French's group also expected to find mutations in the lone functional p53 allele when they didn't see loss. Normally, when mutations are found in the p53 gene, they are most often found in exons 4, 5, 6, 7, and 8. French used a technique called single strand conformational polymorphism to screen for mutations in p53 in bladder tumors. "We seldom found mutation in exons 4-8 of p53 in the bladder tumors," said French, "yet we can observe mutation in the bacterial lac neutral reporter gene, which demonstrates mutagenization of the bladder and indicates that other critical genes can be mutated." In contrast, in animals treated with phenolphthalein, a chemical recently eliminated from laxative formulations by drug manufacturers due to its carcinogenic potential, every tumor lost the whole p53 wild-type allele. "These studies suggest that this model may be appropriate for identifying mutagenic carcinogens independent of mutations or loss of the p53 wild-type allele," said French. "Now we have a dichotomy. There aren't many genes that are critical in cells of all types, but p53 is involved in . . . up to 80% of cancers. The p53-deficient mouse is set up for chromosomal, genetic, and other critical events that drive tumorigenicity."

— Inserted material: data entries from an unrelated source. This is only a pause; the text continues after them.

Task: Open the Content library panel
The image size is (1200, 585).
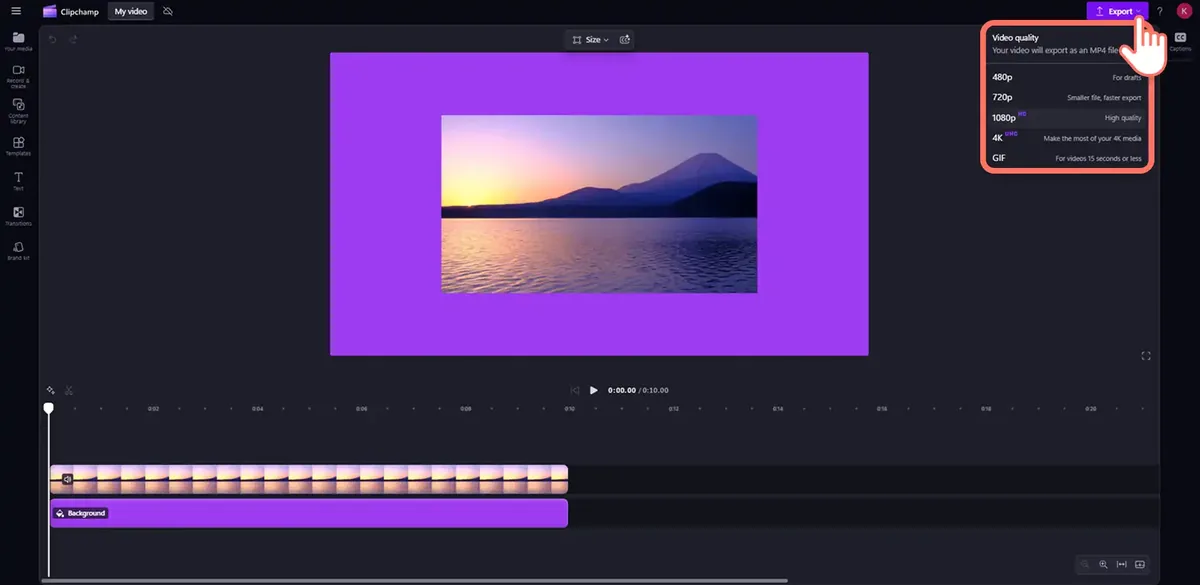Action: click(18, 111)
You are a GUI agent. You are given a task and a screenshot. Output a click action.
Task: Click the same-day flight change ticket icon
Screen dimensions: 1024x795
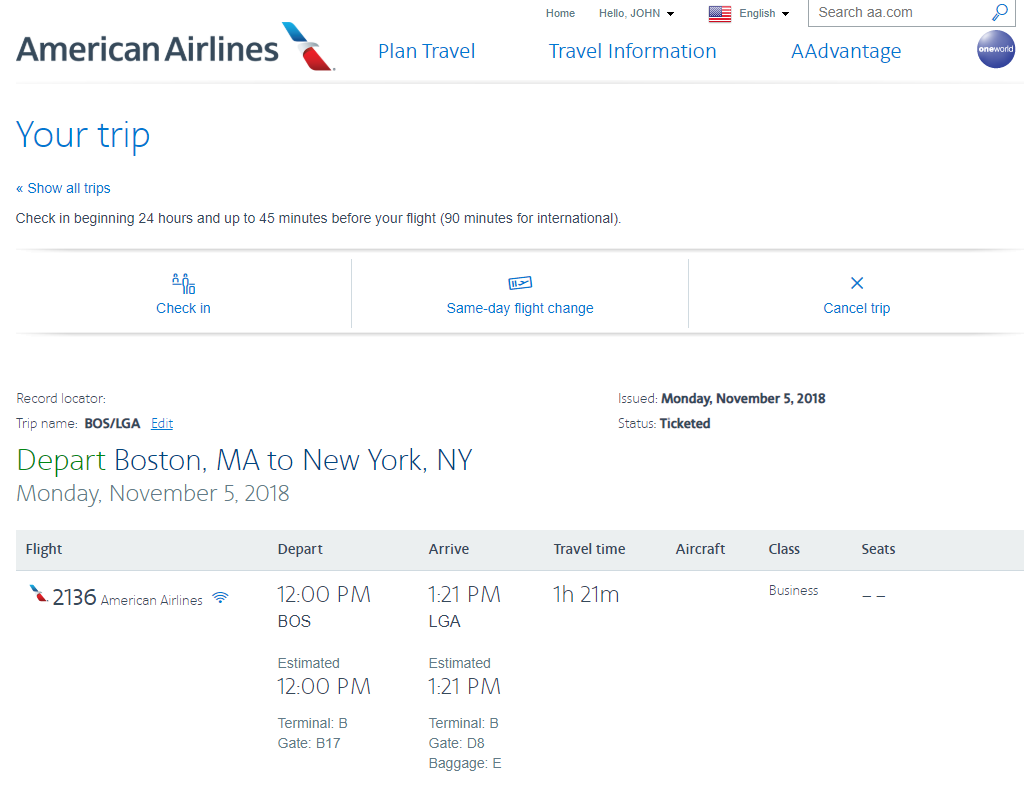[520, 283]
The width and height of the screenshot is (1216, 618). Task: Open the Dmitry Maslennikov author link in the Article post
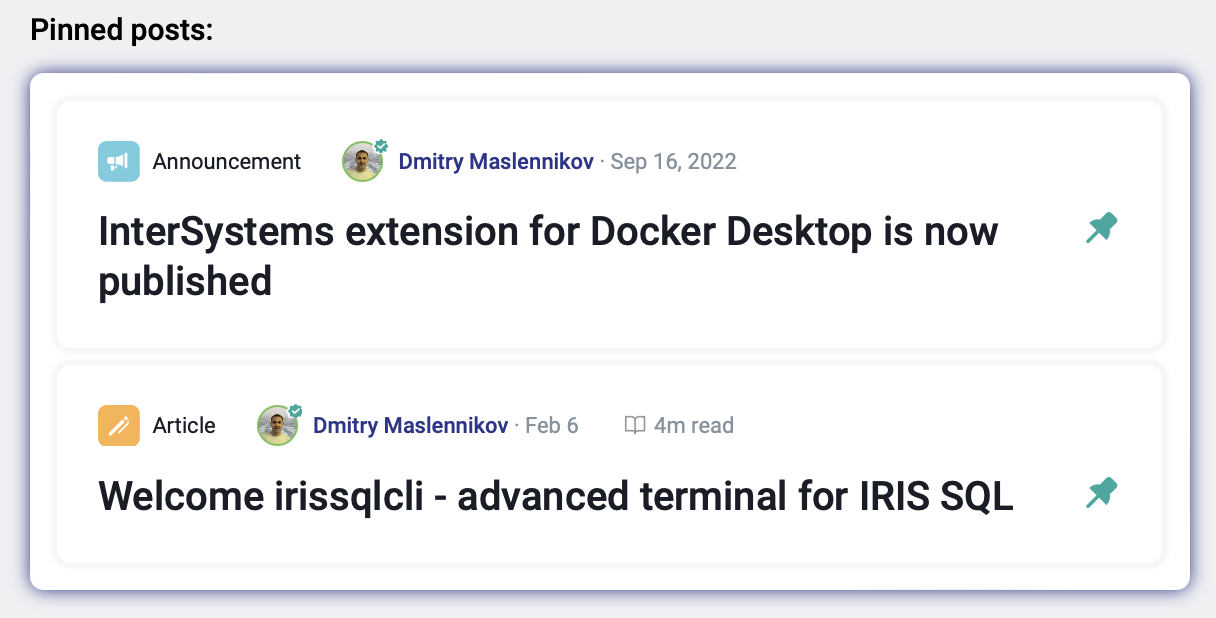[x=411, y=425]
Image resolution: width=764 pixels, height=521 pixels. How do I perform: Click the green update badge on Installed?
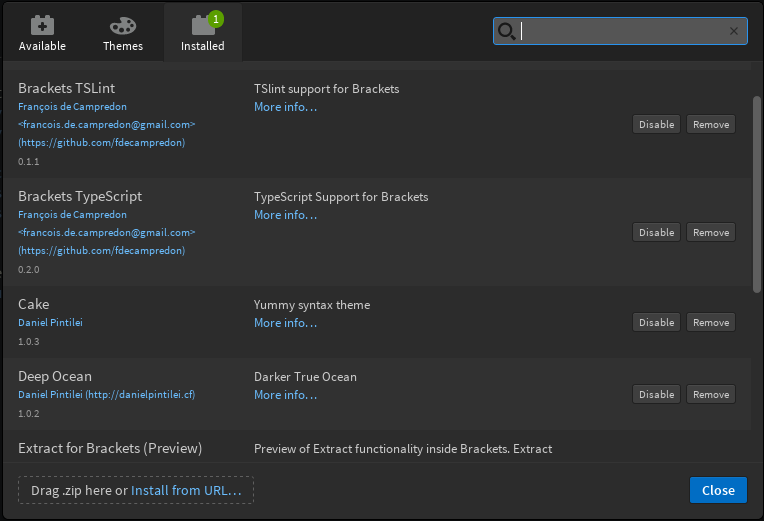click(x=216, y=18)

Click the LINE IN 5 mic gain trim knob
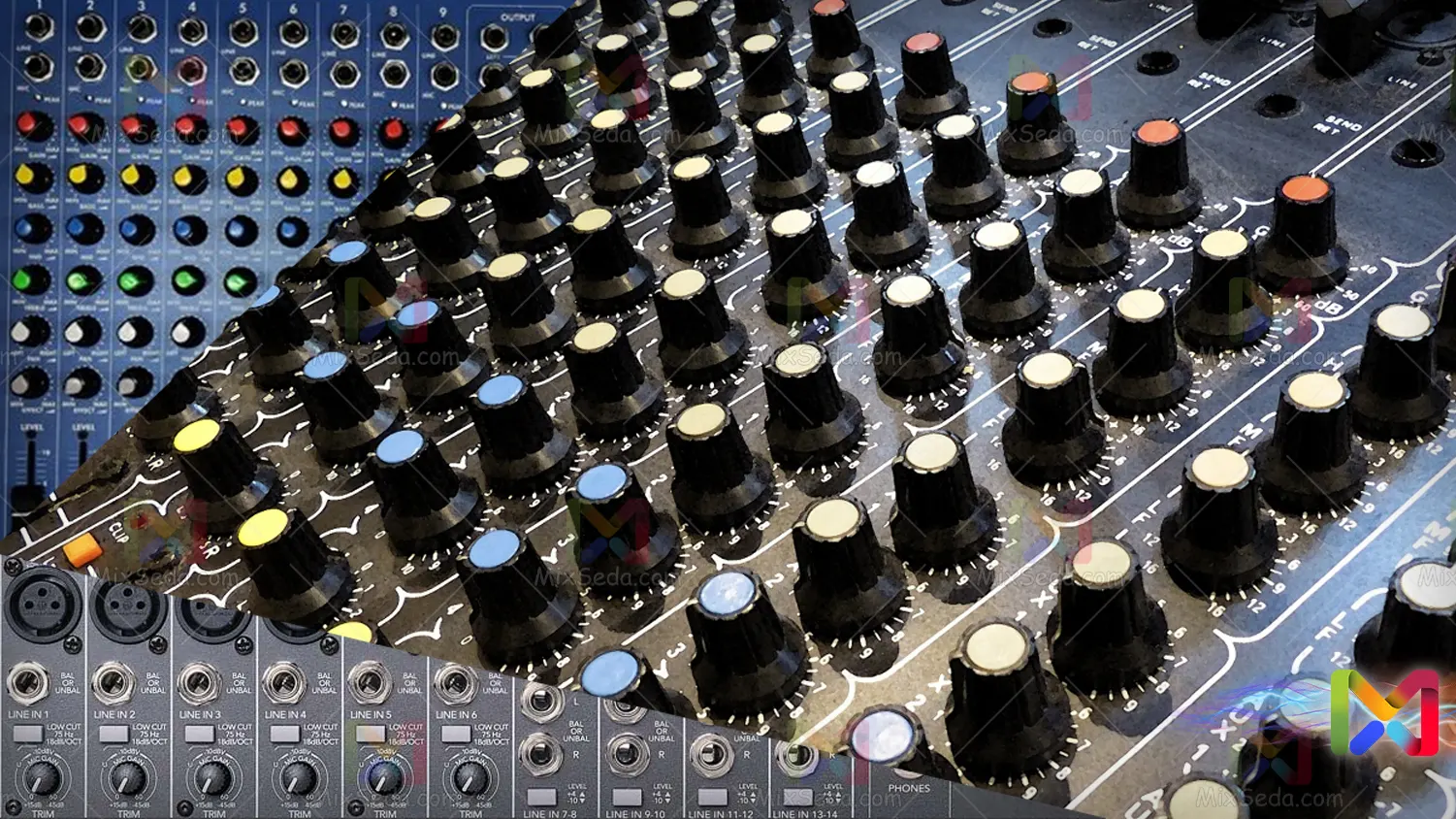coord(385,778)
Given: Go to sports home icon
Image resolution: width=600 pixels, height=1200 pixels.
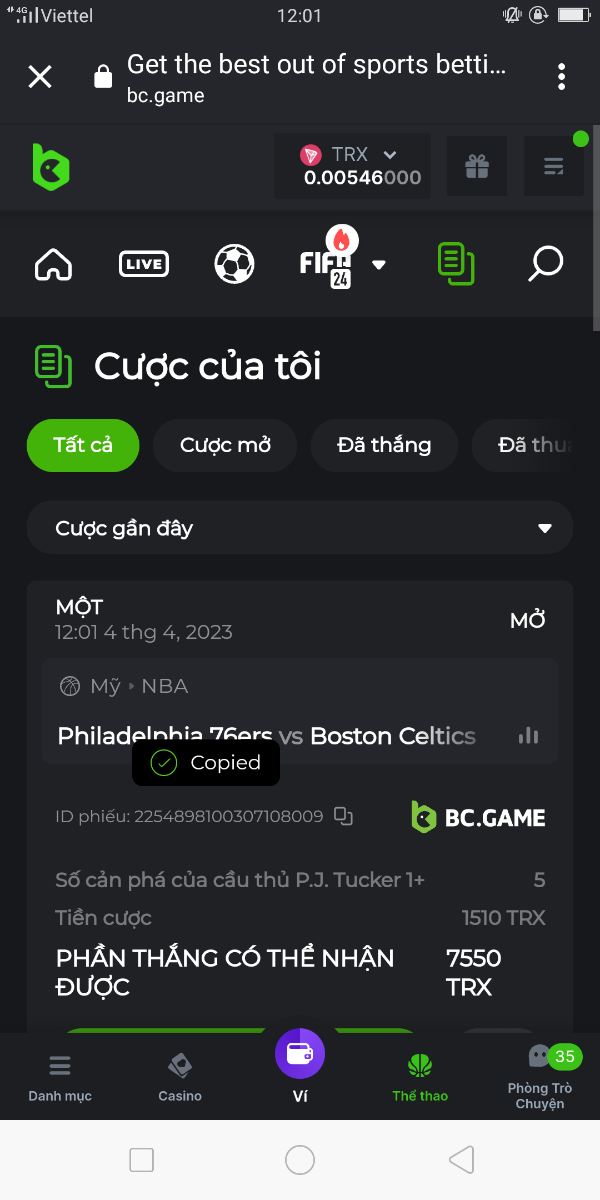Looking at the screenshot, I should point(53,264).
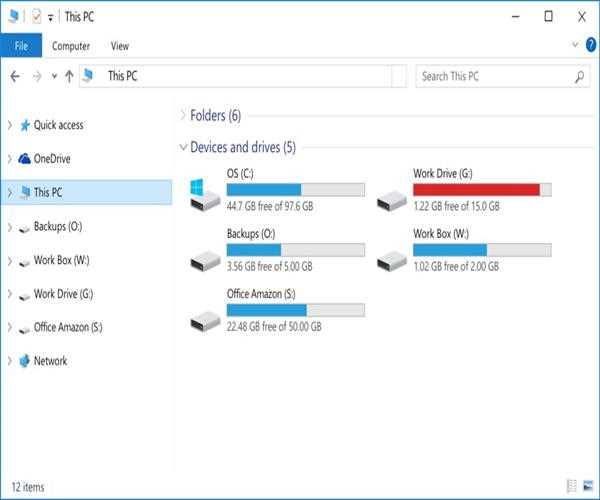
Task: Open the File menu tab
Action: click(x=21, y=46)
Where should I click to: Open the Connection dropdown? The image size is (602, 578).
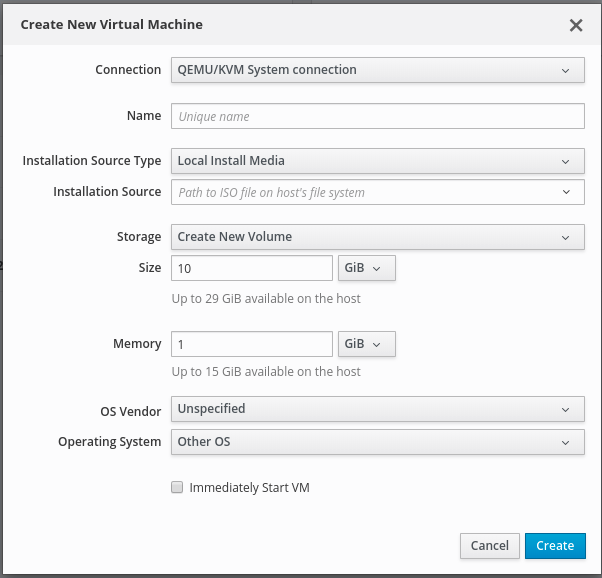[x=377, y=70]
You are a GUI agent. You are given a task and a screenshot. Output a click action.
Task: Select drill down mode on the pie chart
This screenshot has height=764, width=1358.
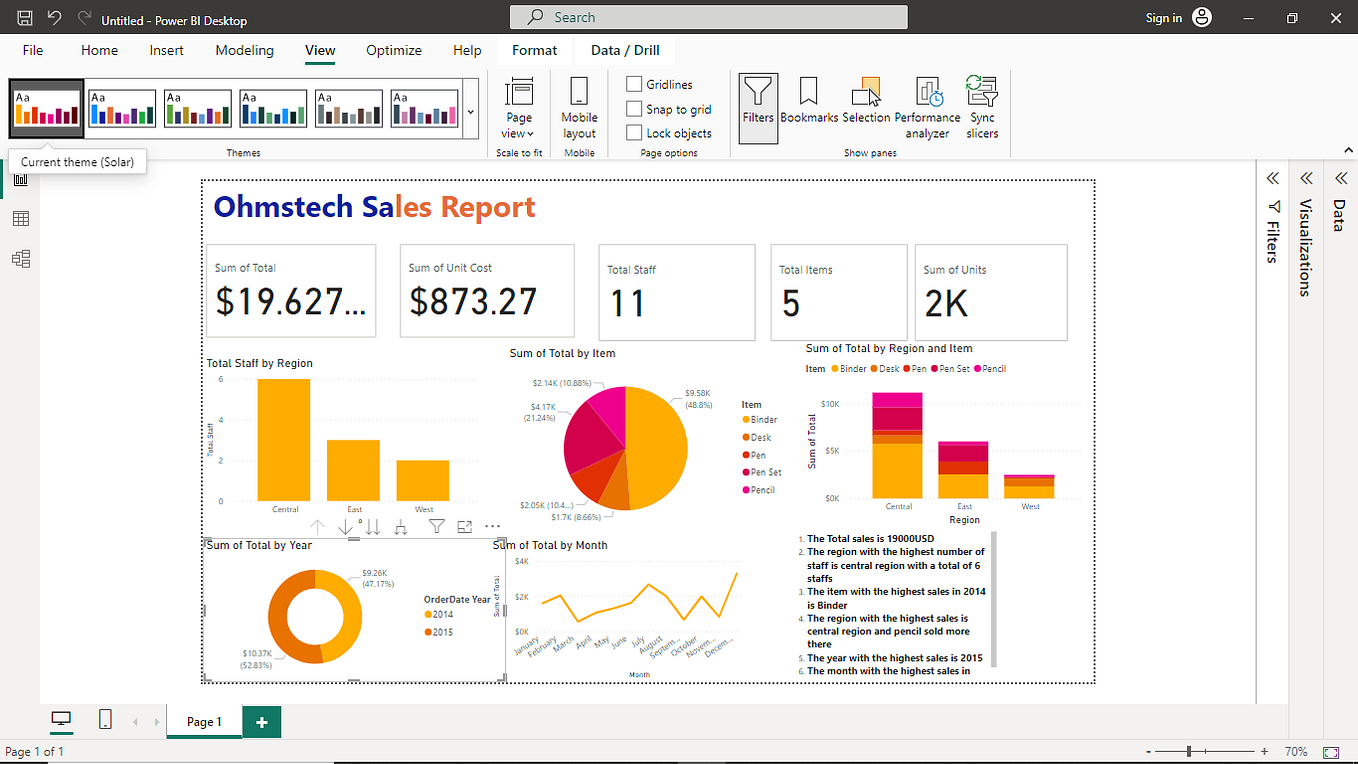coord(345,526)
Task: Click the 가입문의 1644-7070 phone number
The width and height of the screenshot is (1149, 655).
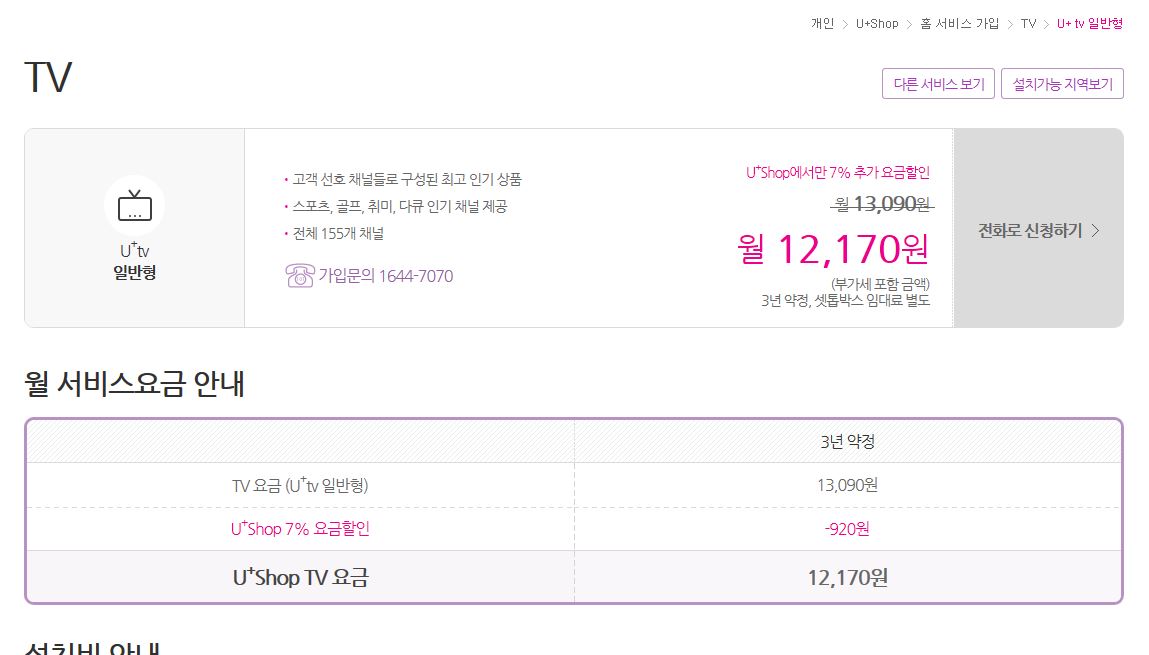Action: [385, 276]
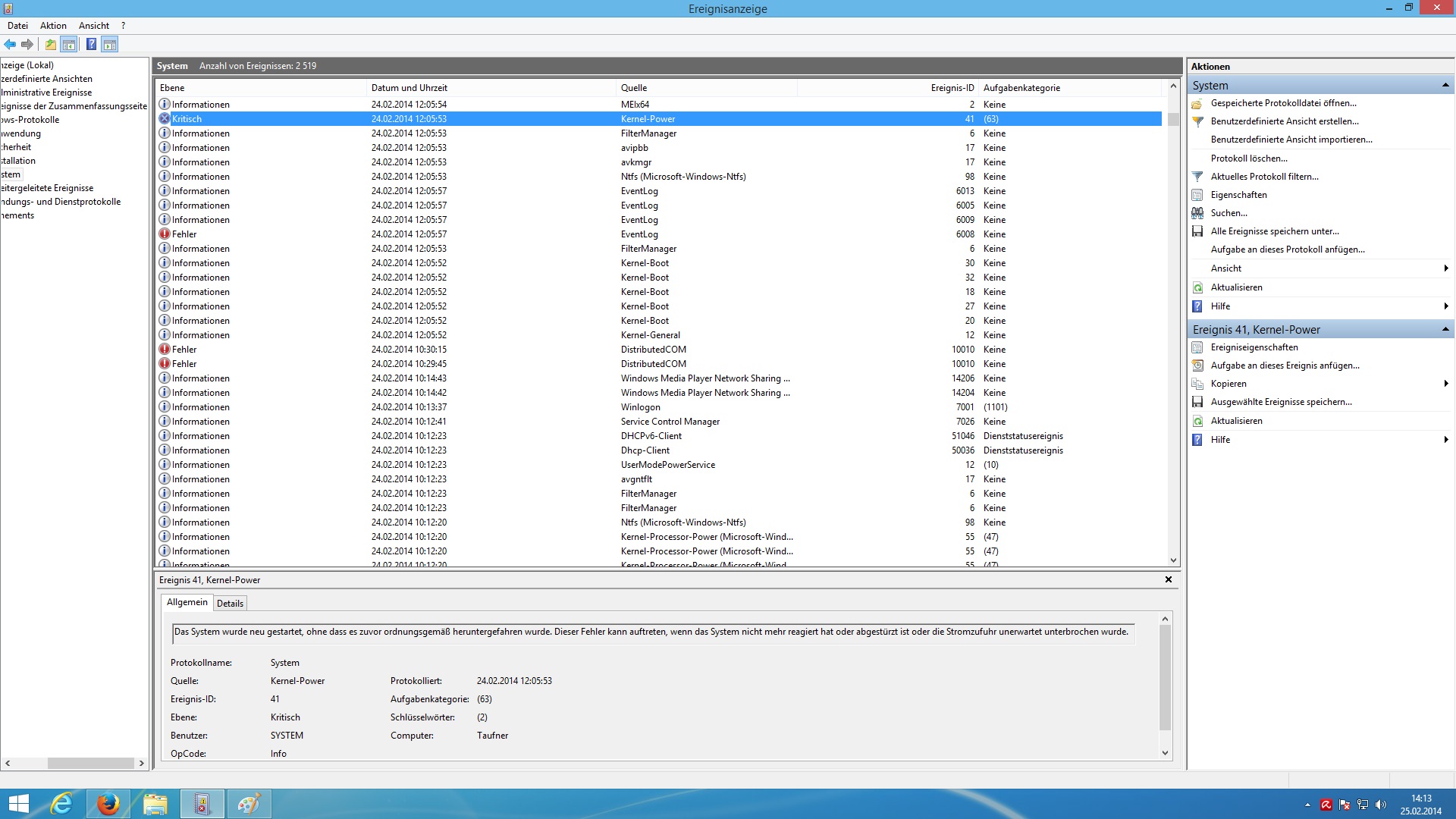Expand the Kopieren submenu arrow
Image resolution: width=1456 pixels, height=819 pixels.
1446,384
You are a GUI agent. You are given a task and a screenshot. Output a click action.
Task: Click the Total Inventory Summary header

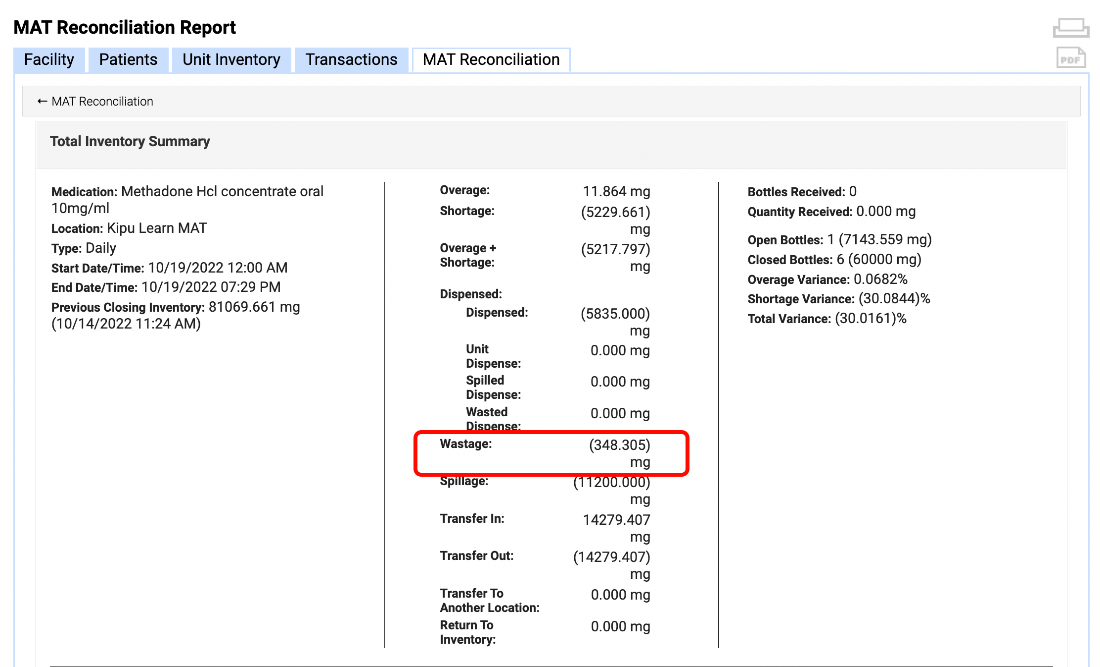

The p53 gene sits at the junction of many pathways, including cell cycle events, DNA replication, and apoptosis (or programmed cell death). All of these processes are important to tumorigenesis and are currently being researched by scientists all over the world. The Tg.AC and the p53 transgenic models developed by the LECM may offer such scientists a faster, cheaper, and easier way to answer many basic questions about tumorigenicity.